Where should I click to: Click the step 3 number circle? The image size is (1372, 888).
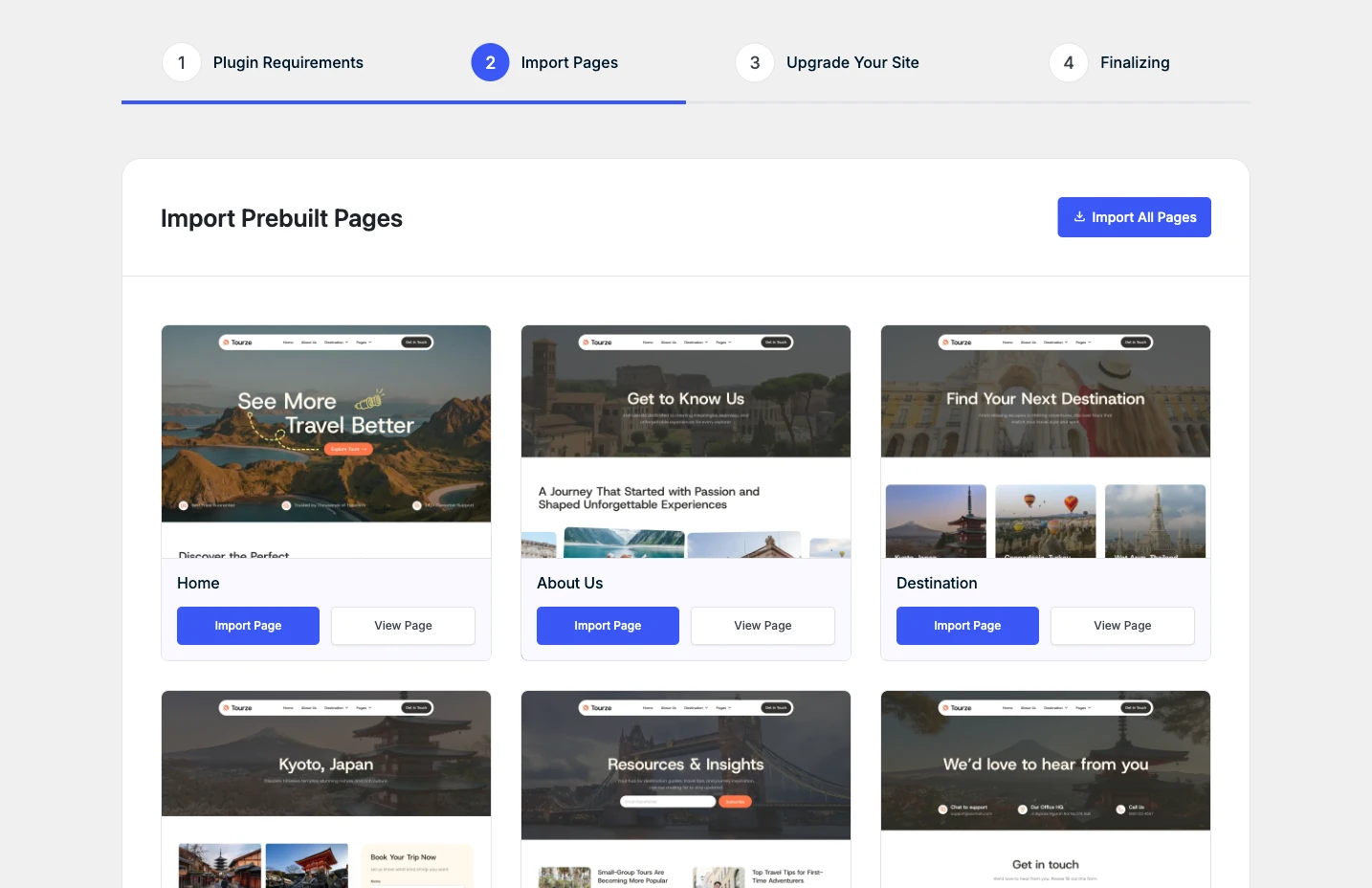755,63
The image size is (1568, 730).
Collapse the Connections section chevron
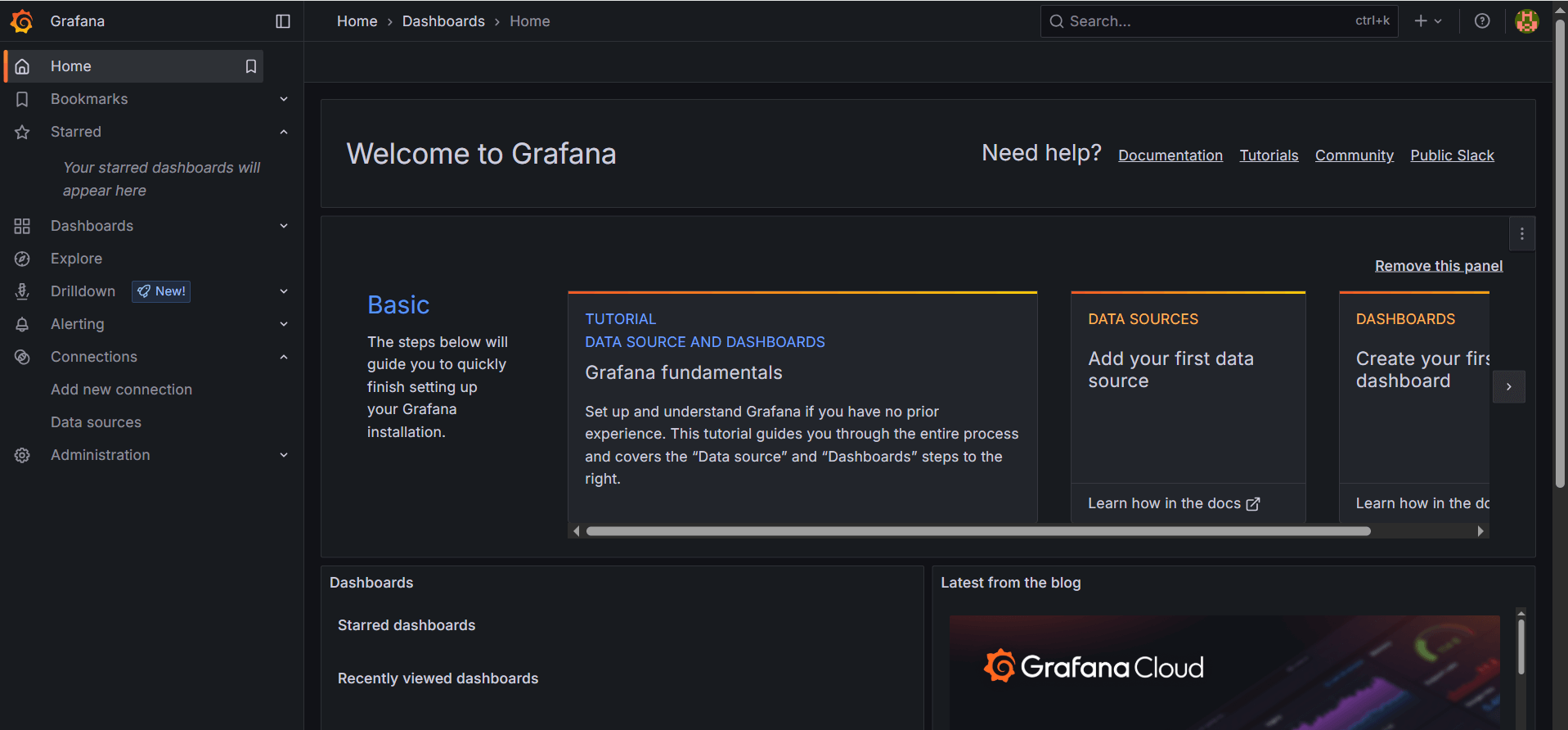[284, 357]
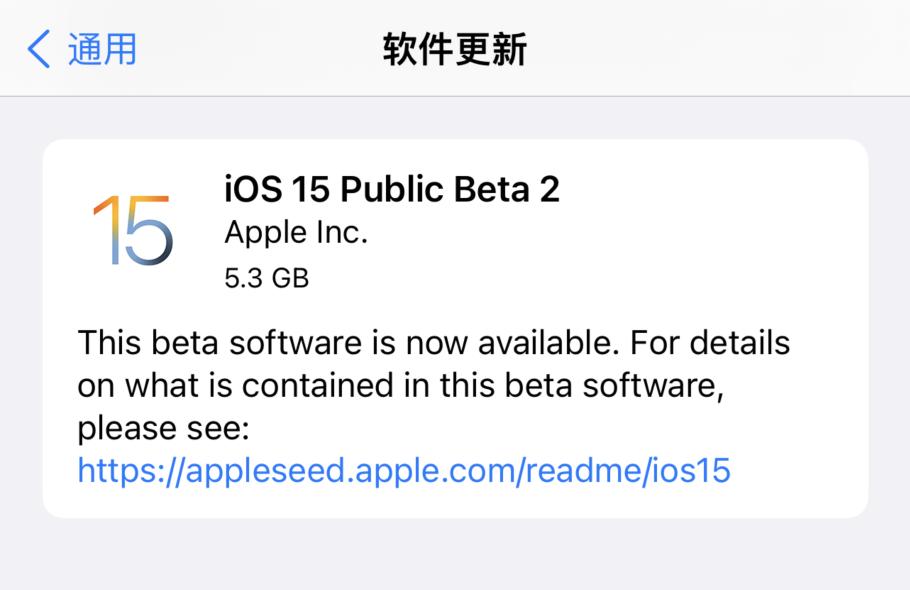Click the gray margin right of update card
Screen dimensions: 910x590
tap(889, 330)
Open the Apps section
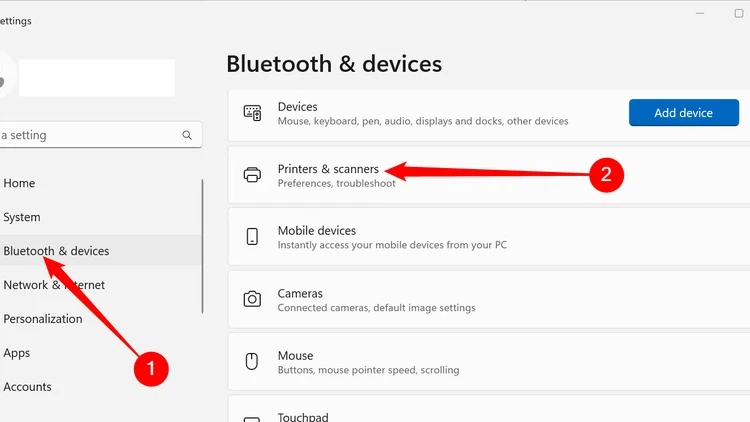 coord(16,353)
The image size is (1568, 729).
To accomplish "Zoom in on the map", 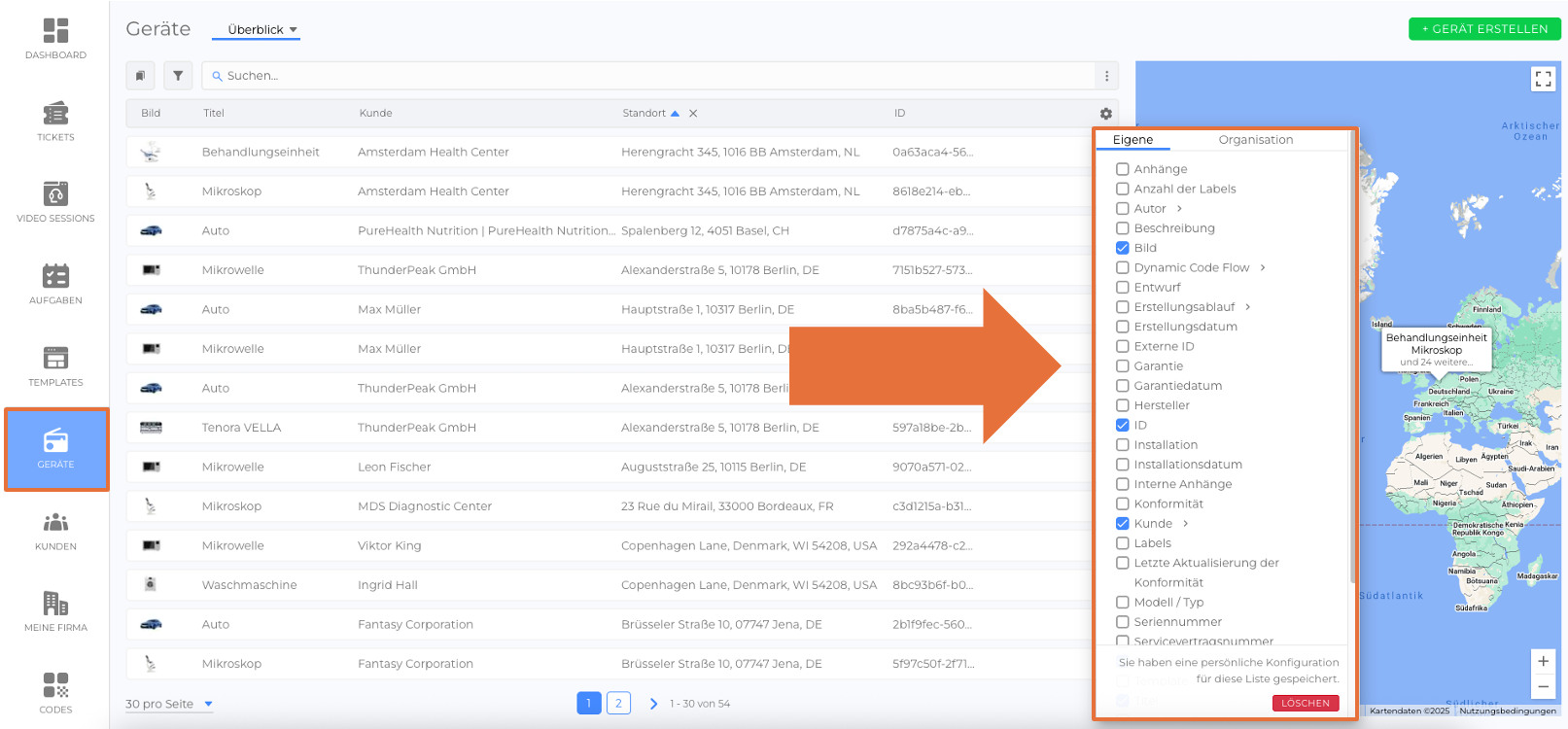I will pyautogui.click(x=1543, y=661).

=== Work required ===
Copy the lines exactly as they appear from the opening of the entries above through the line with "The image size is (1568, 730).", excluding all pictures.

=== Output of the task ===
Where should I click to: Click the step 3 number circle? The image size is (1372, 888).
755,63
The image size is (1568, 730).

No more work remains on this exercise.